Who’s Going to Pay for Online Content? A) A Few of You B) Barely Anyone C) You’re Already Paying
But will they actually pay up? Here, the conventional wisdom is not so helpful. Nor are studies predicting consumer behavior. To wit:
- Nearly 50 percent of U.S. Web users are willing to pay for online news, says the Boston Consulting Group.
- Not a chance, says Forrester (FORR): Try 20 percent.
For what it’s worth, my money’s on the Forrester number, or one that’s even lower. My gut says people love consuming news, but only in the broadest sense–Obama doesn’t really Twitter! What was Belichick thinking?–and that sort of stuff, which appeals to a very large audience, will always be free, and you’ll get it from Google (GOOG) or something like Yahoo (YHOO). Which leaves you with a small audience willing to pay for everything else.
But! We should note that people are indeed paying for “content” right now.
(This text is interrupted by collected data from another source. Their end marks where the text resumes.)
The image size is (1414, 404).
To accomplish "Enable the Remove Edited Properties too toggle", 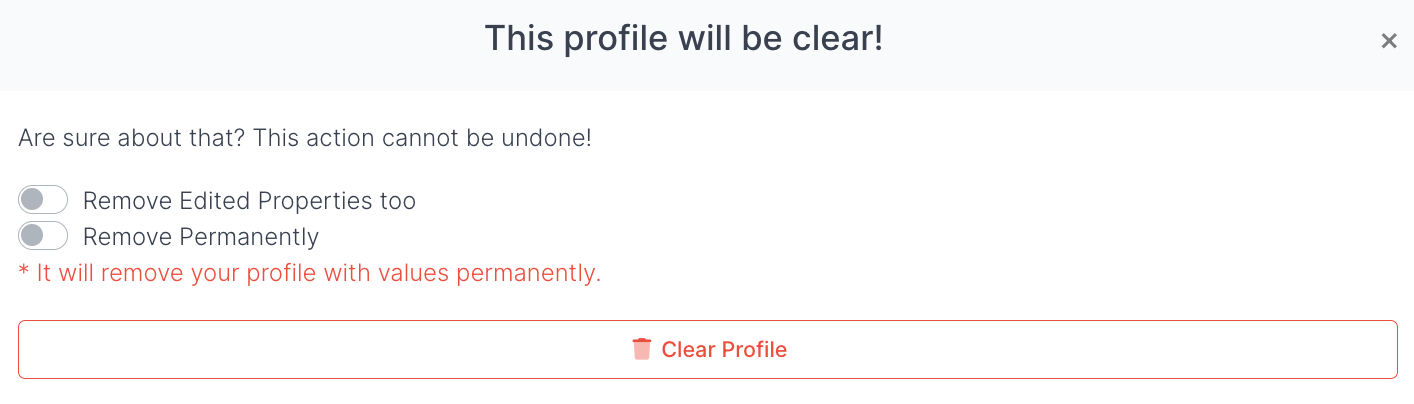I will [43, 200].
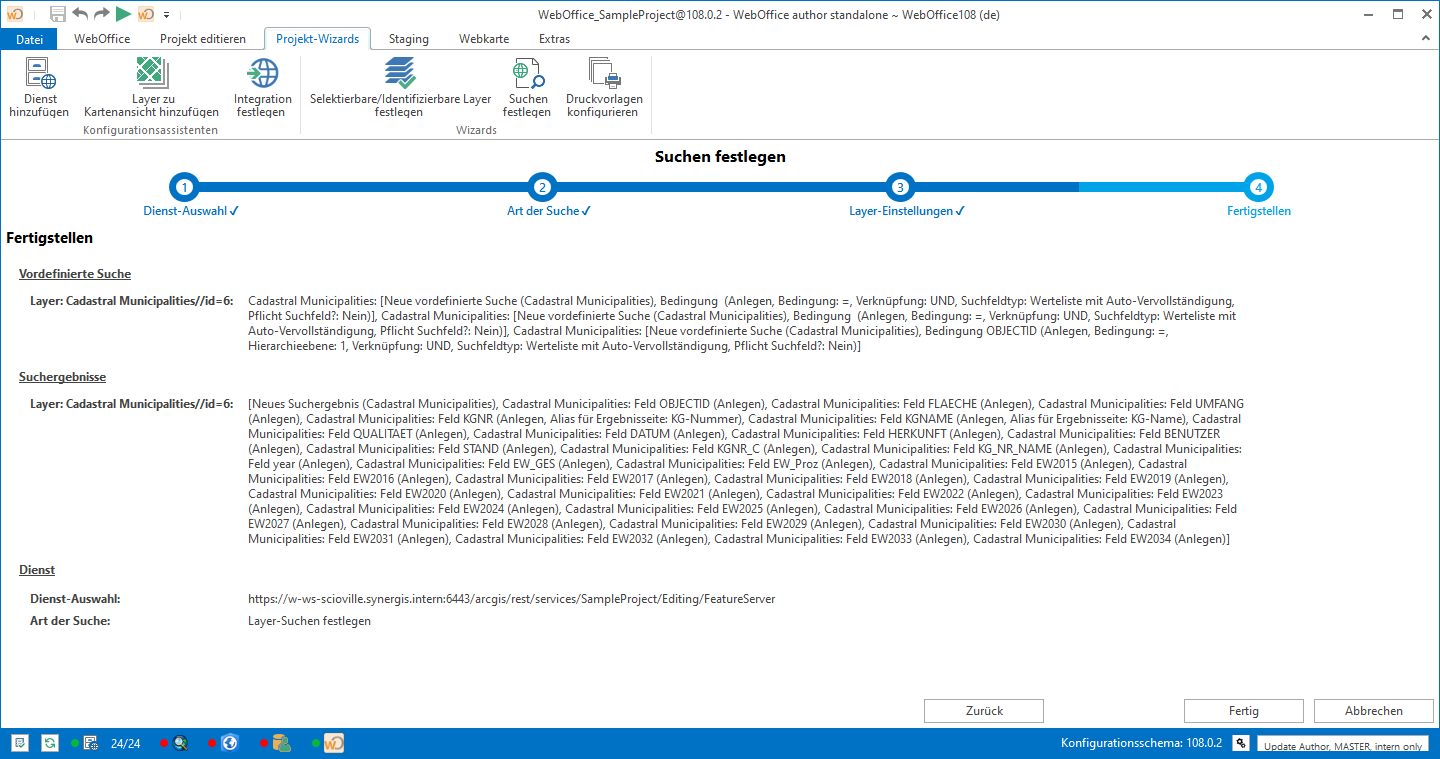Click the Fertig button
Image resolution: width=1440 pixels, height=759 pixels.
coord(1243,711)
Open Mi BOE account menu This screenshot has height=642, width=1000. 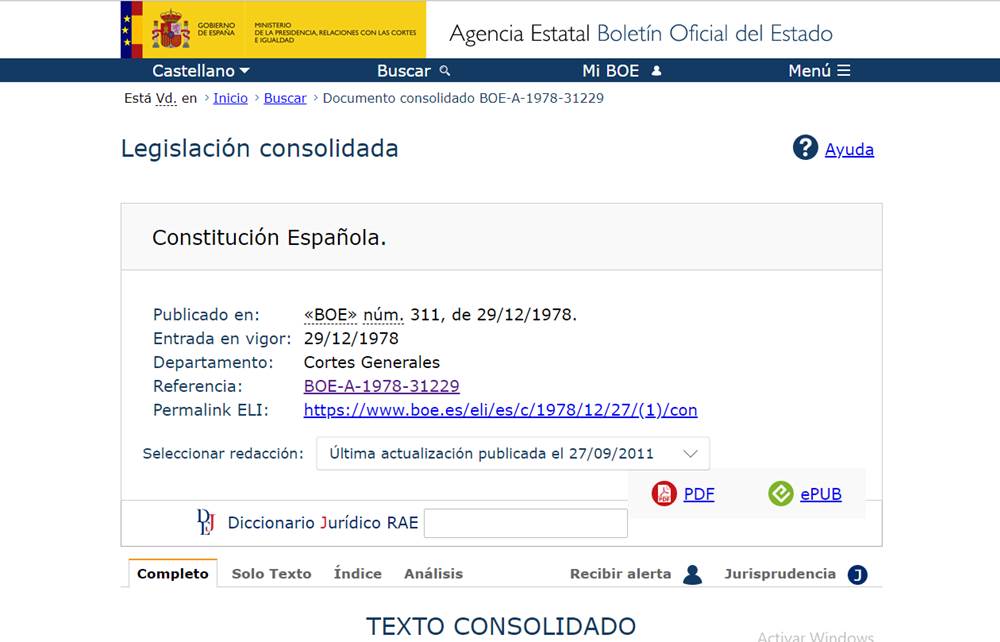(622, 71)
In fact, they’re paying for a lot of it: $115 a month, up seven percent from last year, says NPD Group. The breakdown:
As of August 2009, 81 percent of U.S. households subscribed to a television service (satellite TV, basic/premium cable, or fiber-optic television service). A similar percentage of households (76 percent) paid for Internet subscriptions. Seventeen percent subscribed to an online music service or satellite radio; and 14 percent subscribed to online gaming subscription services.
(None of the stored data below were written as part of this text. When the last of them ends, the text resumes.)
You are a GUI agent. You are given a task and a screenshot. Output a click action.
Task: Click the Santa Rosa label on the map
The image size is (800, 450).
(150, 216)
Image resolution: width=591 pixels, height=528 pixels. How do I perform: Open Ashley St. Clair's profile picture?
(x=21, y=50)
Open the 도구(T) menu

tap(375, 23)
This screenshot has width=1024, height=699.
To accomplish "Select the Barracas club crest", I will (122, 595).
More traditional forms of entertainment subscriptions, however, did not fare so well. The number of people subscribing to newspapers fell by 2 percentage points to reach 29 percent in August 2009. Forty-one percent of consumers subscribed to magazines this year, compared to 43 percent who did so last year.
According to NPD, an influx of new smartphone owners has led to an increase in mobile data-plan subscriptions: 9 percent of U.S. consumers had mobile data subscriptions this year, versus just 6 percent last year. Fourteen percent of consumers subscribed to a home-video subscription service, like Netflix, this year, which is 2 percentage points higher than last year.
Ah, see? Problem solved: If you want Americans to pony up for stuff on the Web, just link it to something they’re already paying for, like their cable or Internet subscription.
This is what smart guys like John Malone have been talking about for a while, and it’s also the core of the strategy behind the Time Warner (TWX)/Comcast (CMCSA)/everyone else “TV Everywhere” gambit. But it’s also what many people have been trying to do for a very long time–ask the music industry–with limited success.